The political limits to sub-Saharan Africa’s growth story will become apparent this year.
This is according to Control Risks, the global business risk consultancy, which today launched its annual RiskMap report at an event for East Africa’s business leaders in Nairobi.
RiskMap is an established, authoritative guide and a key reference point for policy makers and business leaders seeking to plot global trends over the coming year. RiskMap highlights the most significant underlying trends in global risk and security, and provides a detailed view from the markets that will matter most in 2015.
2015 will start to show some of the political limits to sub-Saharan Africa’s growth story, the survey finds.
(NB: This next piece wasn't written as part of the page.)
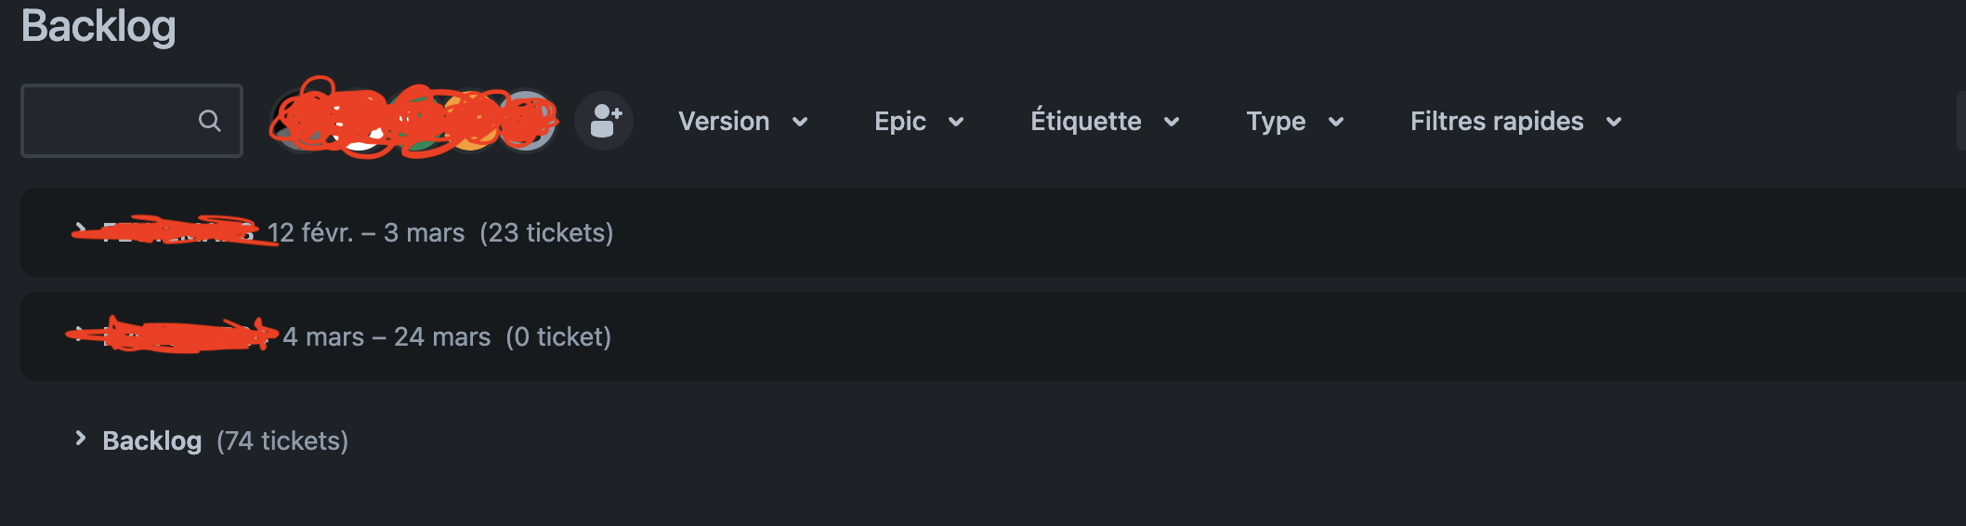Open the Filtres rapides dropdown

click(x=1516, y=121)
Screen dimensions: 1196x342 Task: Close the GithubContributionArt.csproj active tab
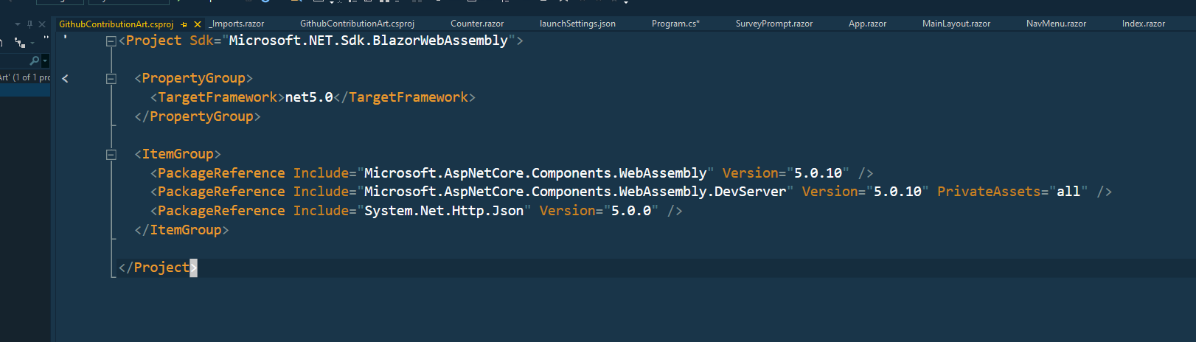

Economic growth has outpaced political reform and governments have so far failed to tackle key structural issues.
In addition, terrorism will continue to make headlines in Africa in 2015, but it will remain local. And East Africa piracy levels will remain low, reflecting the decline in Somali hijack-for-ransom piracy since mid-2011.
The report finds that a large inward investment in East African energy and the prospect of a resource boom is putting pressure on political arrangements.
However, the likelihood of resource-based conflict in East Africa is low.
Daniel Heal, MD: East Africa at Control Risks, comments: “2015 is when we will start to see some of the political limits in Africa’s growth story. Governments have so far failed to tackle key structural issues and growth usually occurs despite government rather than because of it. Kenya, as one of the best-governed countries in the region, is running big deficits and debt loads will double by 2017.
“Large inward investment in East African energy is exciting, but we should remain circumspect. It is too early to say how key issues will play out, from distribution of benefits to legislative and regulatory changes in the pipeline. The likelihood of resource-based conflict is low. These industries are too early in their development to provoke conflict: there is not yet any oil to divert, and gas is harder to criminalise.
“If anything, the risk is that the energy industry is entering remote regions with legacy conflicts relating to control of land, access to water, and grazing rights, as in Kenya.
“It is anticipated that Somalia’s Al-Shabab will lose further territory in 2015, retreating into guerrilla-style hit-and-run attacks in Somalia and potentially against major regional cities such as Nairobi, Mombasa, Kampala and Addis Ababa.”